This week’s funniest spam email, and why a strong email password is good

I don’t normally see much spam thanks to the spam filters, but I did see this funny one a few days ago:

IMF APPROVED PAYMENT LETTER.

GOOD DAY TO YOU,

It is a great pleasure to contact you this day as i have just been appointed the new Chief of the International Monetary Fund (IMF) and on assumption in office i have seen your untreated transaction with my else while predecessor Dr Dominique Strauss Khan, i
have seen the records of all your payment made in the past to (IMF) and also have a complete files of yours here with me.

This mail is to inform you that i am here to release without any delay your outstanding contract payment of $10.7 usd as reflected here in my record to you within 24hrs from when you respond to this mail.

As i wish to inform you that there will be no fee needed for this transfer. but be informed that the only thing needed is the Affidavit of claim (AOC)of which you have to respond back to my e-mail and i will direct you to the right office for you to get the Affidavit of claim (AOC) so i advise you to get back to me as soon as you get this mail so that i can know what actually went wrong and why you weren’t paid along with others.

Re-confirm to me the followings information to enable the urgent processing of your payment.

1.Name
2.Phone,fax and cell number
3.Delivery Address.
4.Age,profession and sex.
5.Copy of ID.

Endeavor to call me as soon as you get this mail on my official number below in this mail.

Treat as top urgent.

Regards,

Dr.Mrs Christine Lagarde
Chief of the International Monetary Fund (IMF)
DIRECT E-MAIL: of-fice-m-ail01@msn.com

“Top urgent”! I didn’t realise the head of the IMF sent these emails out personally, and from an MSN account, but there you go.

Presumably this was sent from the IMF’s Nigerian branch office.

I can’t help thinking they meant to say $10.7 million usd — a mere $10.70 doesn’t seem like it’s going to convince many people to send in all their details.

On a more serious note, a friend of mine got his web email account hacked this week. Not only did his contacts receive an email allegedly from him, claiming he was on vacation (a term he and most Australians would never use) in Spain, had lost his wallet and his phone, only had email access, and was in desperate need of money — and could I please send funds via Western Union?

They also changed his Reply-To address slightly, so any replies were likely to go to the scammers (unless you noticed the change, which was quite subtle).

I rang him up, and he was quite definitely in Richmond, not Spain. He’s now changed his email password and Reply-To address.

It underscores the value of strong passwords, and also (if you are using a webmail provider that offers it, such as GMail) two-factor authentication — in GMail’s case, it means they confirm your logon once a month (or when you use a different computer) by sending you a text message. This means a hacker not only needs your password, they also need your mobile phone to get into your email, which makes things much safer.
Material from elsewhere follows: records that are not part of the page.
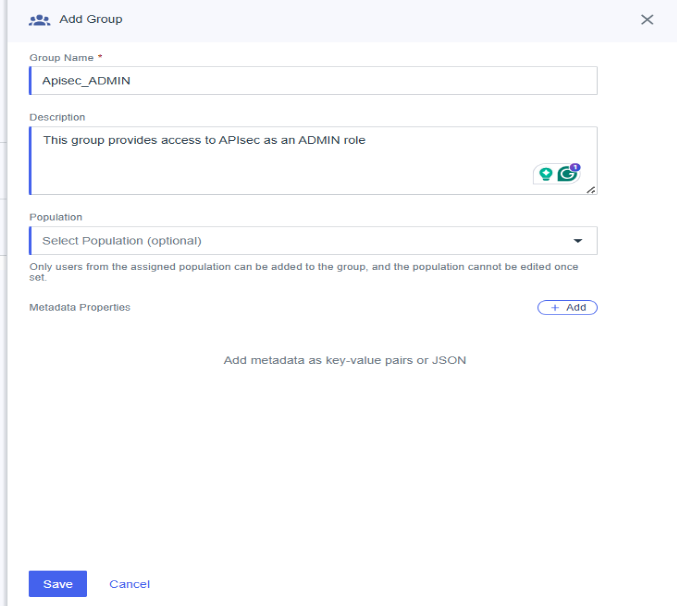Viewport: 678px width, 606px height.
Task: Close the Add Group dialog
Action: [x=647, y=20]
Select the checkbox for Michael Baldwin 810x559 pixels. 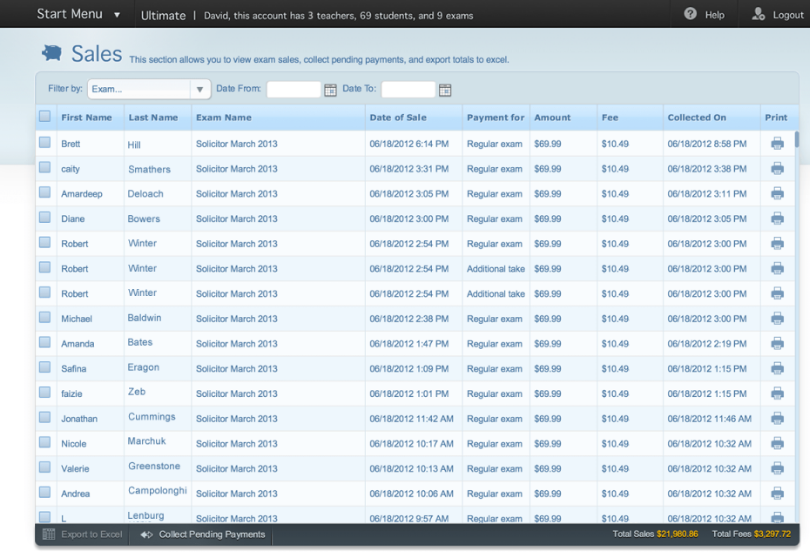pos(45,317)
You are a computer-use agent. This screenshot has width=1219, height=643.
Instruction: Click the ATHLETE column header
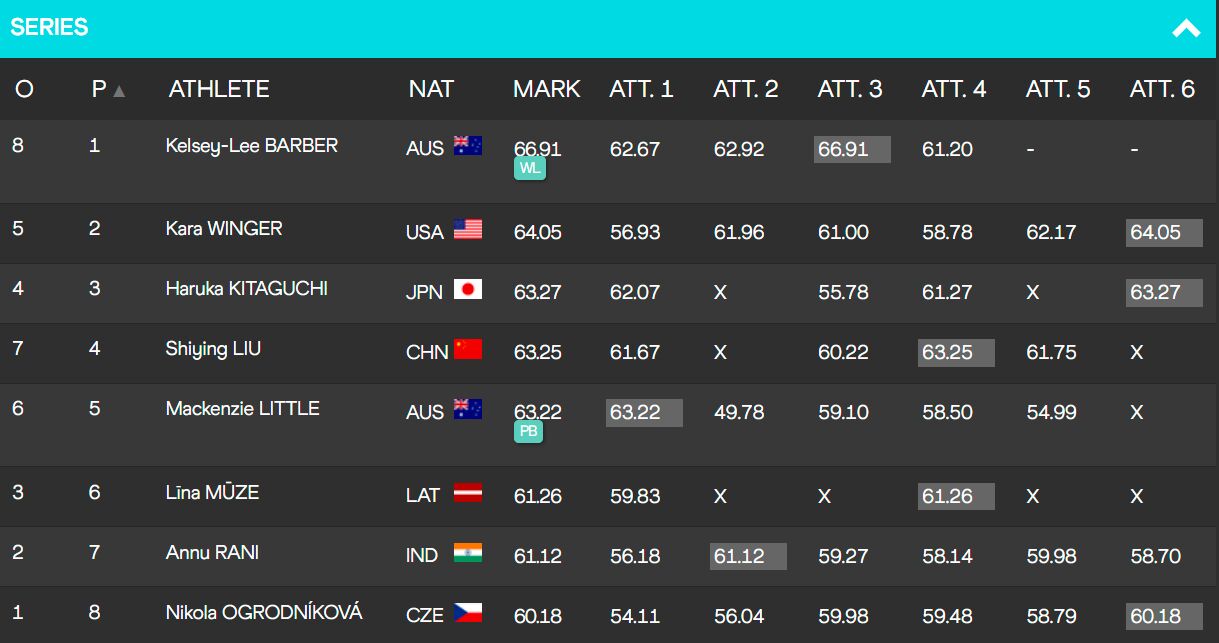(x=219, y=89)
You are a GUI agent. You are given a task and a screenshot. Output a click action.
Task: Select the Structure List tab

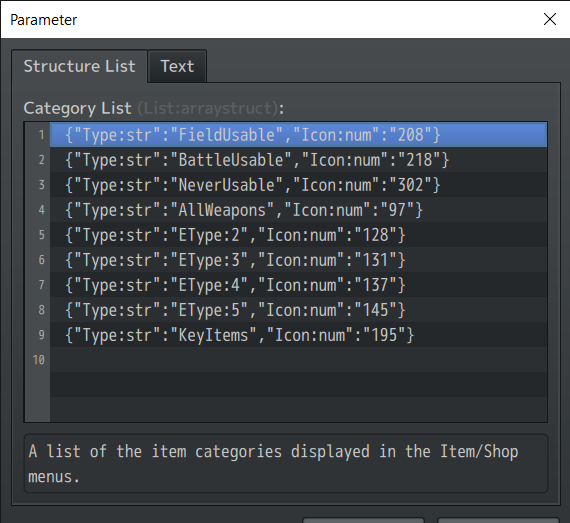click(79, 66)
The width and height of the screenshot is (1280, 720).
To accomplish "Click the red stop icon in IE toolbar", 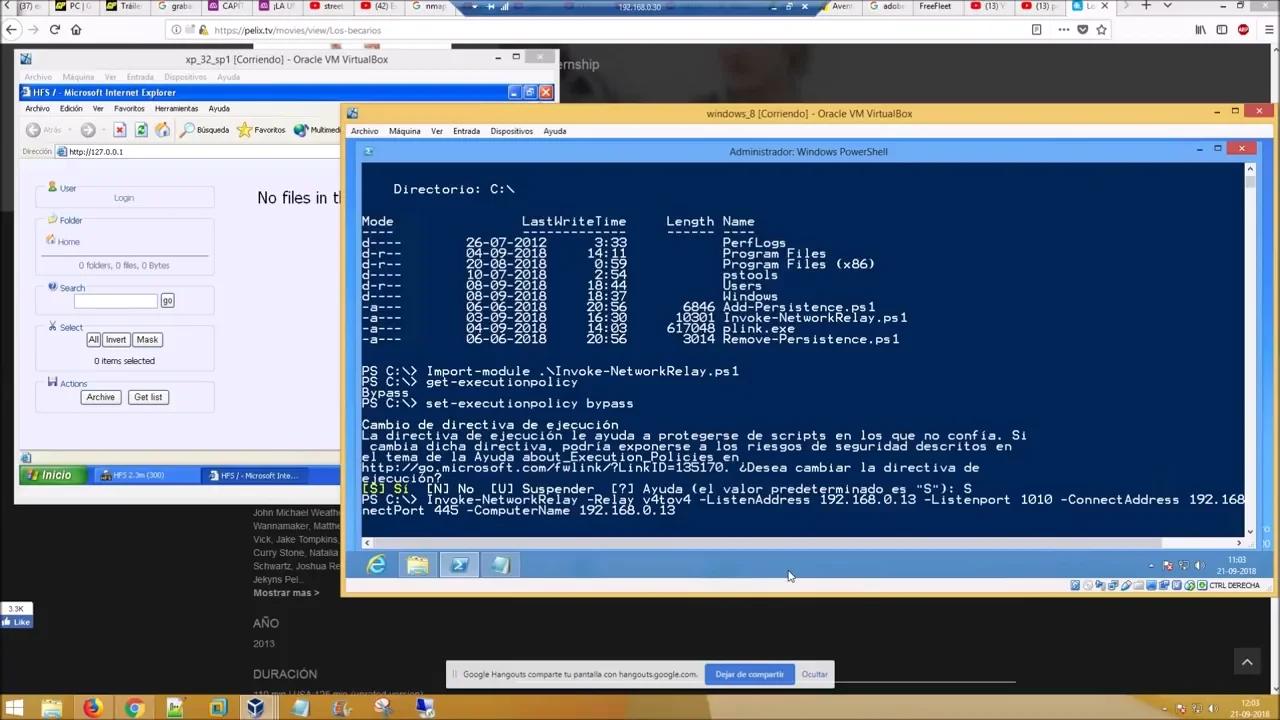I will click(x=120, y=129).
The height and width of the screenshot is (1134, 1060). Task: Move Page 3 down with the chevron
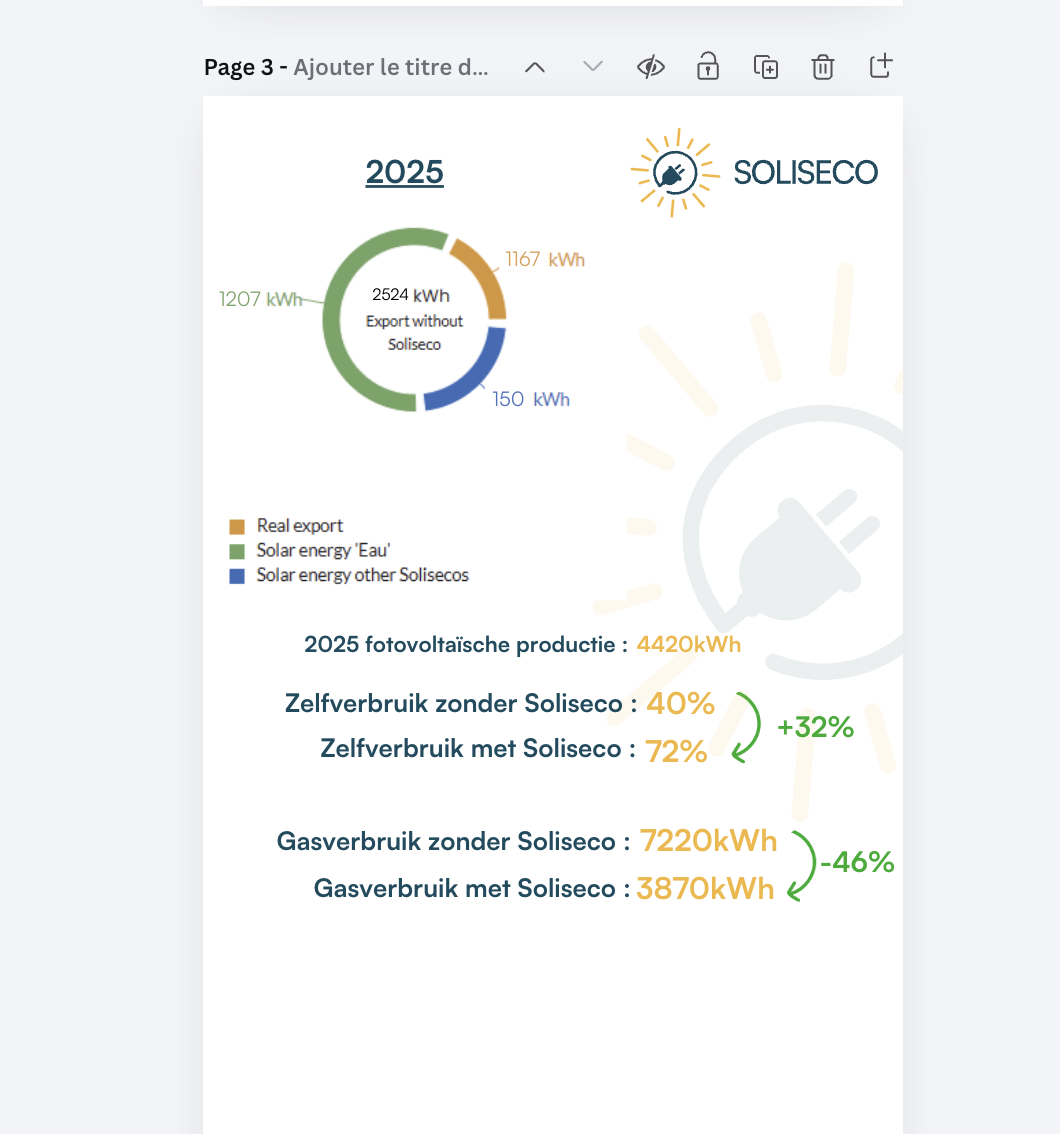pyautogui.click(x=592, y=66)
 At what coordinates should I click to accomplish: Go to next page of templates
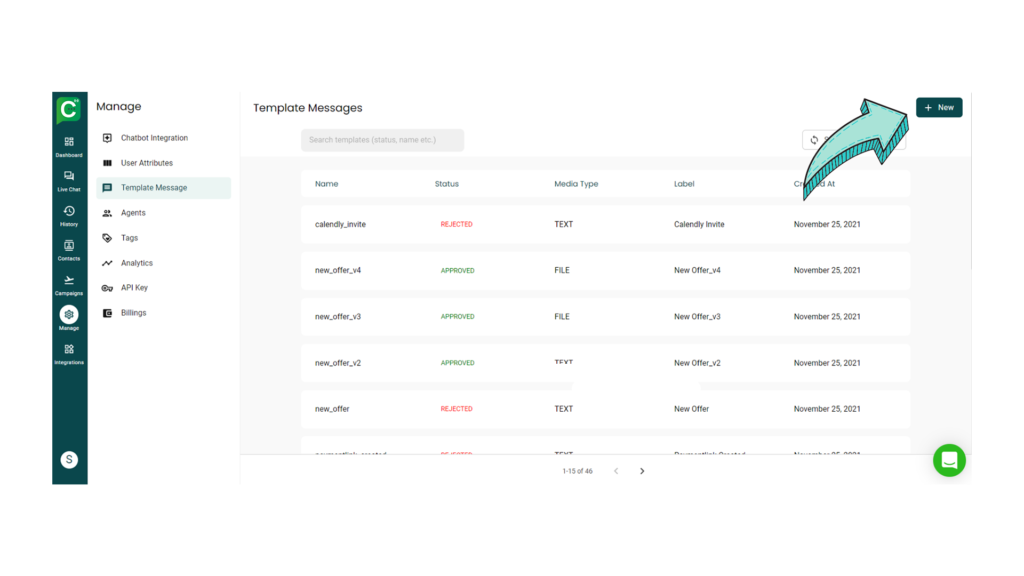642,471
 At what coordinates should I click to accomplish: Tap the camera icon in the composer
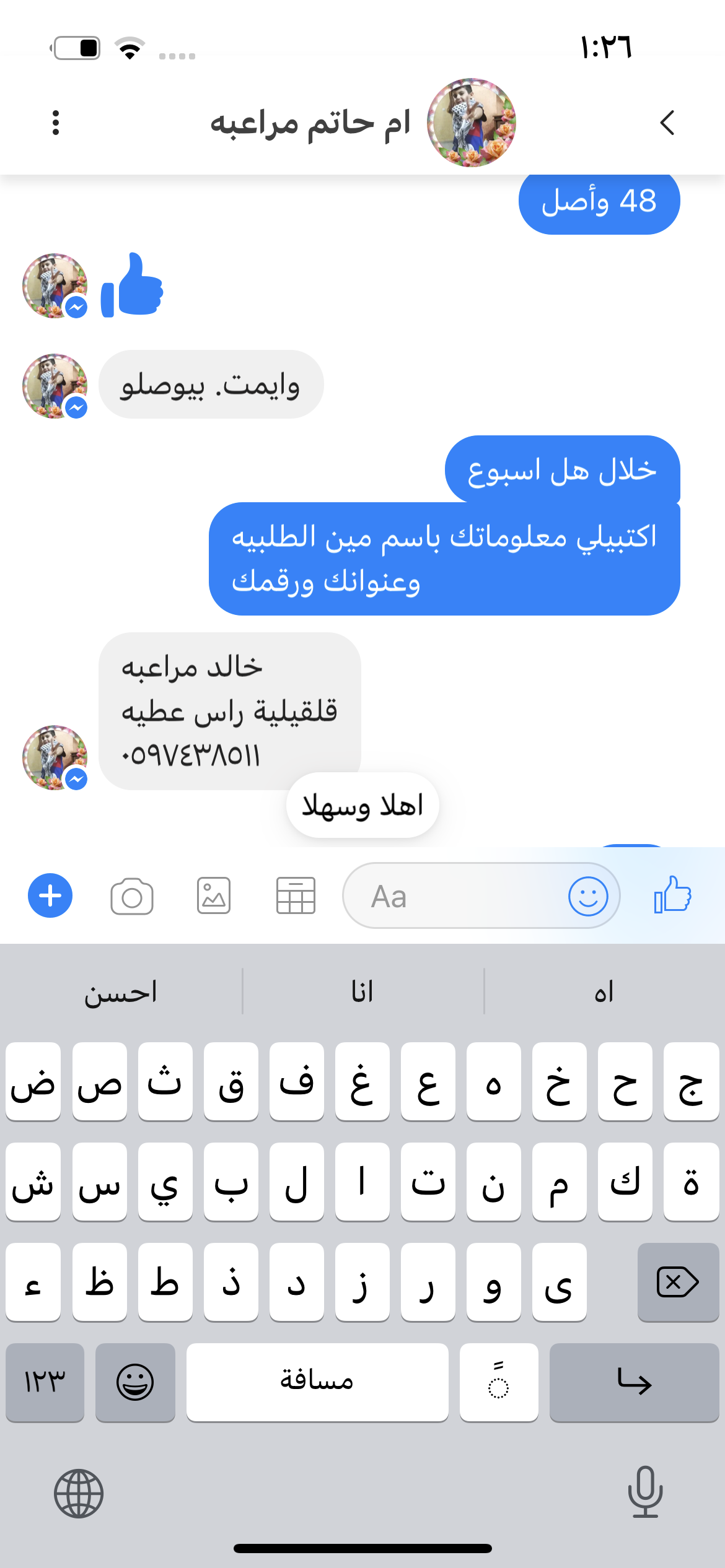(x=132, y=895)
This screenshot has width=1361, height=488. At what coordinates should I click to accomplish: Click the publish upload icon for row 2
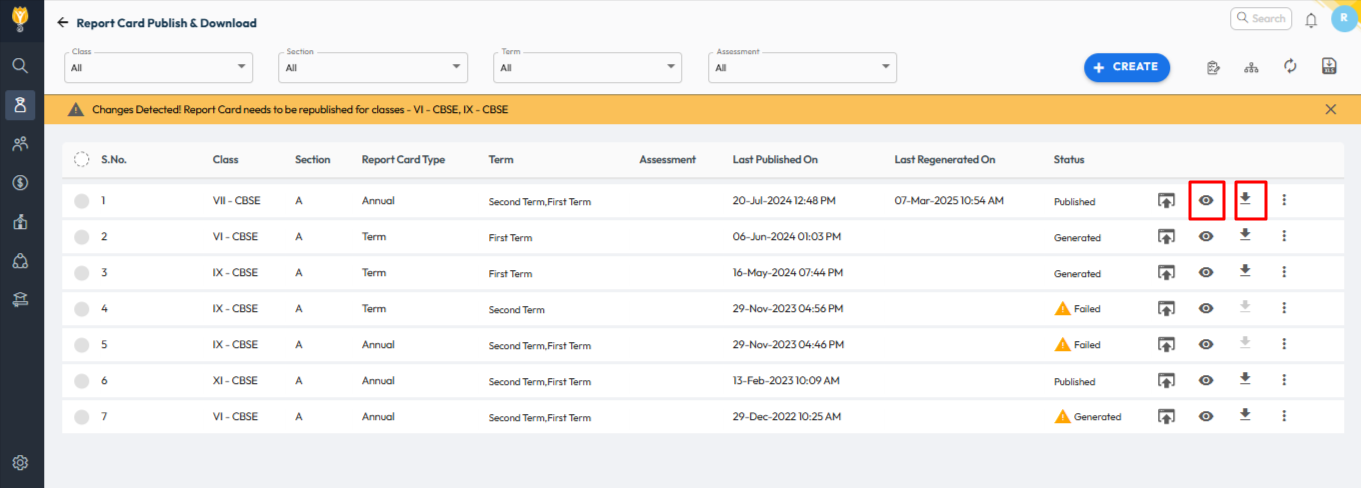click(1166, 237)
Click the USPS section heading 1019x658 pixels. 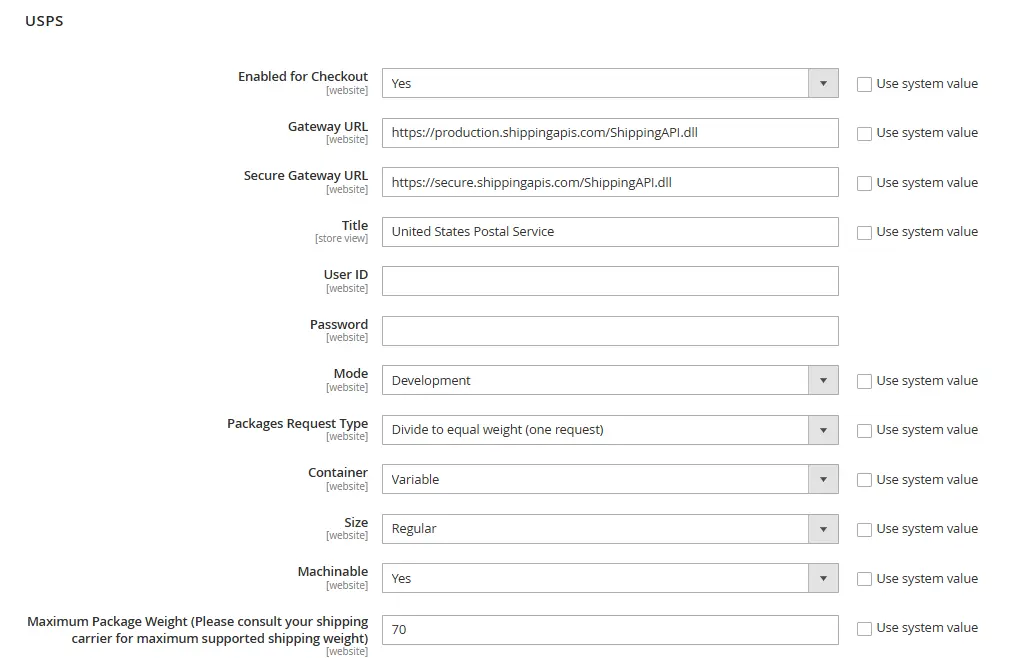tap(44, 20)
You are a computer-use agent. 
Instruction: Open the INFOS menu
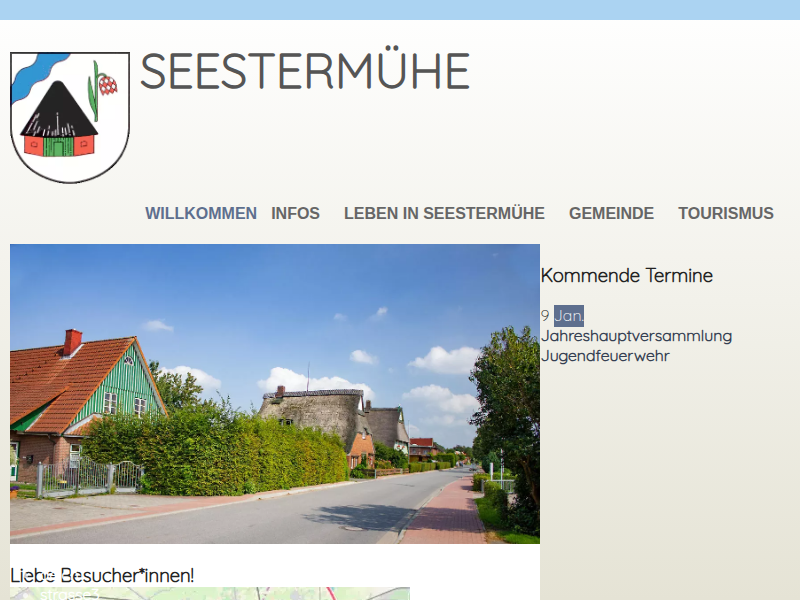pos(295,213)
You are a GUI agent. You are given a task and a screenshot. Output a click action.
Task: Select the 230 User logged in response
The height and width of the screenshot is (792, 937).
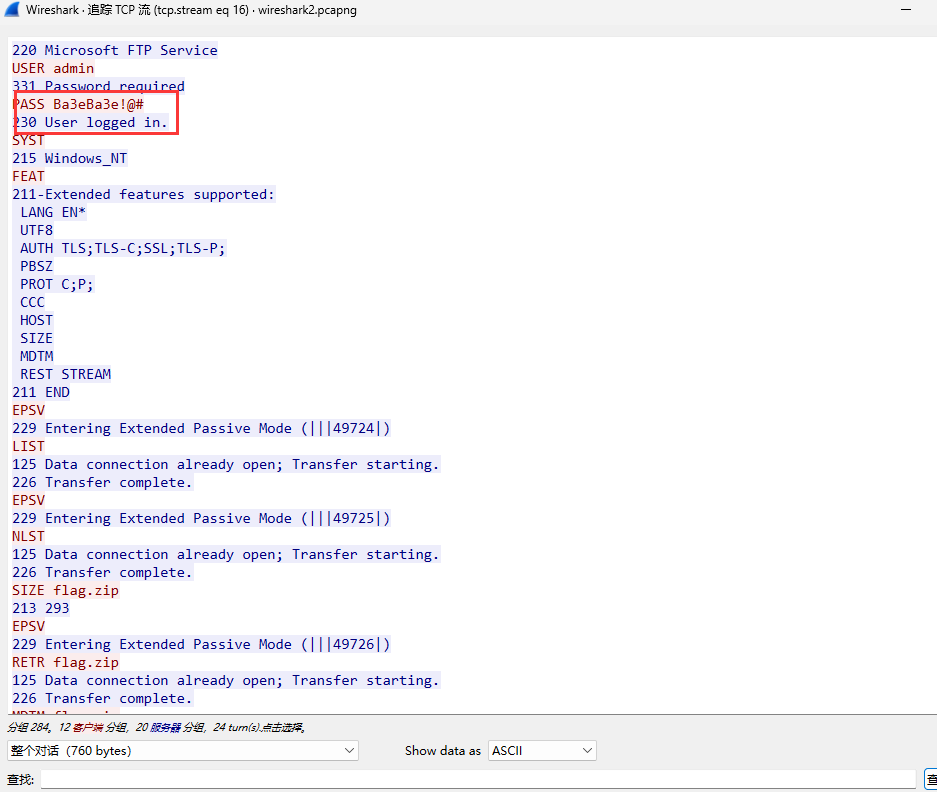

Here’s how to switch it on in GMail.

Domain Registry of America/Domain Renewal Group – scammers

If you have your own internet domain name, you may have come across the Domain Registry of America (DROA), also known as the Domain Renewal Group.

They’re a bunch of scammers who regularly and repeatedly send out letters which look like an invoice for a domain name, but are in fact custom advertisements for overpriced online services. If you blindly follow the form and send them money, you’ll transfer your domain name over to their registry, and pay a handsome amount for doing so — almost certainly more than you were already paying.

Domain Renewal Group scam

Their carefully worded FAQ (which is similar to the letters) tries to make out that at US$30/A$45 per year, they are cheap. They’re not. There are any number of domain registrars that will register a .com domain name for around US$10 (at the moment about A$10) per year — or even less.

So you might as well just chuck any letter from DROA into the bin.

Or, I pondered, could you go and harass them in person? You see, I noticed one of their offices is here in Melbourne: “189 Queen Street #209″ — that’s US-speak for “unit 209″.

So I went along to see if I could find it.

Medina Serviced apartments, 189 Queen Street, Melbourne

I had a good look around, and couldn’t actually find number 189. There is an optometrist, which is supposedly 185-191. Next door to that is a Medina Serviced Apartments building, with no street number on it. I thought this might be number 189 (I checked later and found that it is indeed) so I went and looked inside. According to the list in the lift, there is no unit 209. There’s not even a level 2, unit 9 — levels 2-5 are the carpark. So it doesn’t seem to be there.

Little Bourke Street, Melbourne

185-191 is on a corner. I checked around the corner (in Little Bourke Street) for another entrance. I didn’t find one, but it’s notable there there’s a business centre there, though it has a Little Bourke Street number. Peeking inside the window, I did note that their letterboxes are numbered from 201, and there is a 209. I wonder if that’s them? Looks like it — a commenter here reckons he was directed from the Medina to the business centre.

So, 189 Queen Street #209 clearly doesn’t exist. Which is no surprise really — like I said, the whole thing’s a scam.